** BEGIN **

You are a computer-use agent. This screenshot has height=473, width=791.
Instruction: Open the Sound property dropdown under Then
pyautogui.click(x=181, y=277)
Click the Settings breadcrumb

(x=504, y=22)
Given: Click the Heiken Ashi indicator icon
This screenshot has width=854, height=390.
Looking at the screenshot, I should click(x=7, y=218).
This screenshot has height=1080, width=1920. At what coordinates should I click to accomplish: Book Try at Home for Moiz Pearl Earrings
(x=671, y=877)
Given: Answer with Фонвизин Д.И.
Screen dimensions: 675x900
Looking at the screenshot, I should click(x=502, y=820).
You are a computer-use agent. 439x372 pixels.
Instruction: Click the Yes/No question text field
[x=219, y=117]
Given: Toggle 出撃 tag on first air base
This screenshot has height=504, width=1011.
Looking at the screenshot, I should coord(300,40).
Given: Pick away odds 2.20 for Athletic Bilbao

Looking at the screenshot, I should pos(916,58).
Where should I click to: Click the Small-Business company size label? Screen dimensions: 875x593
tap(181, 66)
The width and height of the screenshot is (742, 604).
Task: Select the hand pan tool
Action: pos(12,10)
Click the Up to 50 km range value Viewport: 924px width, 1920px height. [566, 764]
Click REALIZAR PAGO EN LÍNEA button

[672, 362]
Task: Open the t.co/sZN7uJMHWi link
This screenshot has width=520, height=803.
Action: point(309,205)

** END **

▸ Your instructions: Copy out all of the material above line for line, keeping every character as it appears.

▸ Solution to the problem:
You are a computer-use agent. This screenshot has height=473, width=791.
Instruction: Open the Sound property dropdown under Then
pyautogui.click(x=181, y=277)
Click the Settings breadcrumb

(x=504, y=22)
Given: Click the Heiken Ashi indicator icon
This screenshot has width=854, height=390.
Looking at the screenshot, I should click(x=7, y=218).
This screenshot has height=1080, width=1920. At what coordinates should I click to accomplish: Book Try at Home for Moiz Pearl Earrings
(x=671, y=877)
Given: Answer with Фонвизин Д.И.
Screen dimensions: 675x900
Looking at the screenshot, I should click(x=502, y=820).
You are a computer-use agent. 439x372 pixels.
Instruction: Click the Yes/No question text field
[x=219, y=117]
Given: Toggle 出撃 tag on first air base
This screenshot has height=504, width=1011.
Looking at the screenshot, I should coord(300,40).
Given: Pick away odds 2.20 for Athletic Bilbao

Looking at the screenshot, I should pos(916,58).
Where should I click to: Click the Small-Business company size label? Screen dimensions: 875x593
tap(181, 66)
The width and height of the screenshot is (742, 604).
Task: Select the hand pan tool
Action: pos(12,10)
Click the Up to 50 km range value Viewport: 924px width, 1920px height. [566, 764]
Click REALIZAR PAGO EN LÍNEA button

[672, 362]
Task: Open the t.co/sZN7uJMHWi link
This screenshot has width=520, height=803.
Action: point(309,205)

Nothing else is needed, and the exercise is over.